> [What this task involves] Write out the part of the text on the Pittsfield plant's power system that begins at the words "In fact, three-phase" and ends after the words "necessary to do so.", word for word.

> [Selected extract]
North Gate with Building 42 at right courtesy of Judy Rupinski, Pittsfield, MA
Woodlawn Avenue and North Gate in 1913 courtesy of Judy Rupinski, Pittsfield, MA
Woodlawn Avenue and North Gate in 1996 photo by author
View of plant from southeast (circa 1912) courtesy of Judy Rupinski, Pittsfield, MA
Buildings 42 and 43 in 1914, G.E. Current News, May, 1914

Chapter 2: The Electric Power System

An interesting aspect of the electric power system in the Morningside plant is that it was not the standard three-phase type of power which is universally used now. The generation and distribution was via a system known as "two-phase".

William Stanley designed and built a great deal of two-phase equipment during the 1890's, partly because of a belief in its superiority over three-phase, but also to avoid patent infringement problems with General Electric and Westinghouse who both used the three-phase system.

In fact, three-phase is decidedly superior for power distribution purposes. Thus, the old two-phase systems have gradually faded out of existence. However, two-phase power was so firmly entrenched in the Pittsfield plant that remnants of it still exist today! This has to do with the existence of old two-phase motors which have never been replaced.

Three-phase power consists of three alternating-type voltages intermingled on three wires. It can be proven mathematically that it is the most efficient system for transferring large amounts of electric power from one place to another, considering the weight of copper which is necessary to do so.

However, in the early 1890's, the understanding of the complexities of "polyphase" (more than one phase) systems was still limited. In particular, there were problems in learning how to regulate the three voltages in a three-phase system in order to keep them all at a constant level. Varying voltage levels severely reduced the expected life of the early incandescent lamps.

Since the basic two-phase system consisted of two completely separate two-wire single-phase circuits, independent regulation of each circuit was relatively simple. This was the main reason that Stanley, as well as others, advocated the use of the two-phase system.

The two-phase system which was adopted in the plant in Pittsfield was somewhat unusual in that only three wires were used instead of four; one wire served as a common for the two single-phase circuits. The two voltages in a two-phase system are at ninety electrical degrees to each other.

Thus, when one wire is used as a common return, the current which flows in it is 41 percent greater than the current in the other two wires, even when feeding a balanced load such as a motor.

Because of this, feeder cable runs in the plant often consisted of two cables of one size plus a third cable which was roughly fifty percent larger in cross-section. However, sometimes it was apparently easier to deal with just one size of cable; in such situations, four cables were run and two were paralleled to use as the common. Obviously, this led to some waste in the total amount of copper used.

> [Data shown]
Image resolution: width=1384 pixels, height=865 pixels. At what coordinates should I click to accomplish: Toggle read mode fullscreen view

* * *

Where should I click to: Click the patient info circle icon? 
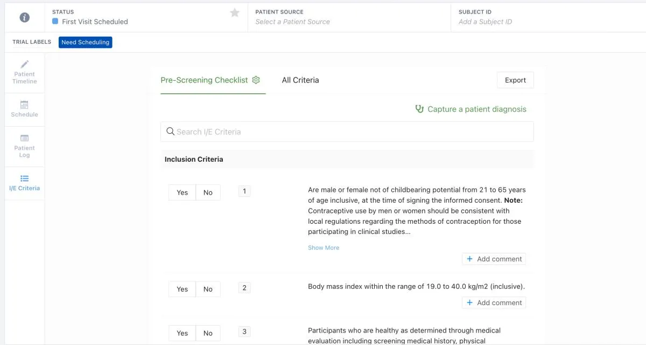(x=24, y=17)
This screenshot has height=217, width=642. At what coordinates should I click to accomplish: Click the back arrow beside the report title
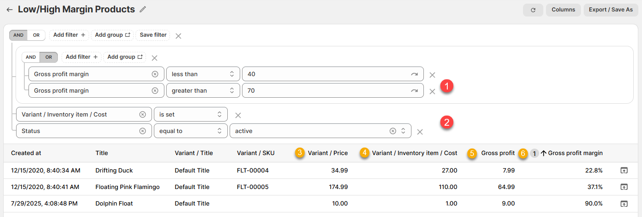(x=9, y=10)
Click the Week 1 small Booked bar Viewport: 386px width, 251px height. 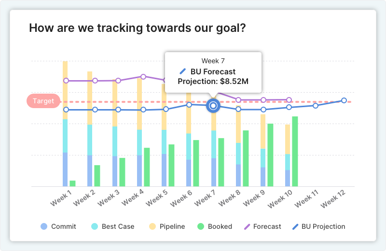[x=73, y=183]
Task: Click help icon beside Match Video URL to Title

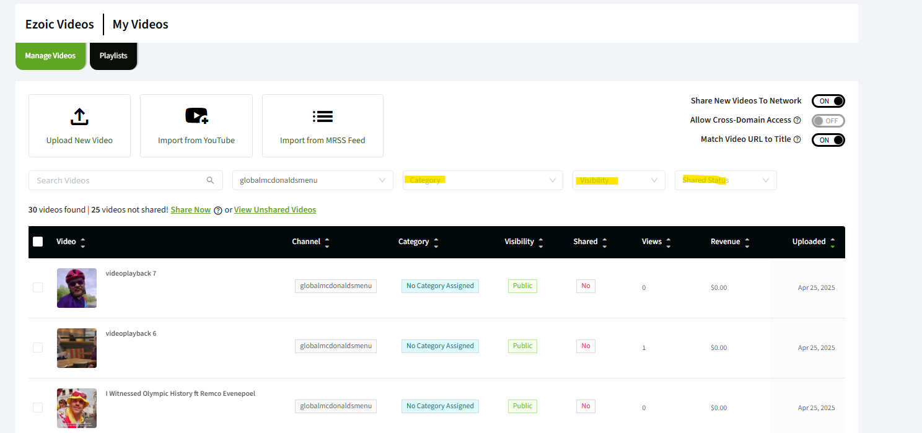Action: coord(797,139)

> [Output below]
In fact, three-phase is decidedly superior for power distribution purposes. Thus, the old two-phase systems have gradually faded out of existence. However, two-phase power was so firmly entrenched in the Pittsfield plant that remnants of it still exist today! This has to do with the existence of old two-phase motors which have never been replaced.

Three-phase power consists of three alternating-type voltages intermingled on three wires. It can be proven mathematically that it is the most efficient system for transferring large amounts of electric power from one place to another, considering the weight of copper which is necessary to do so.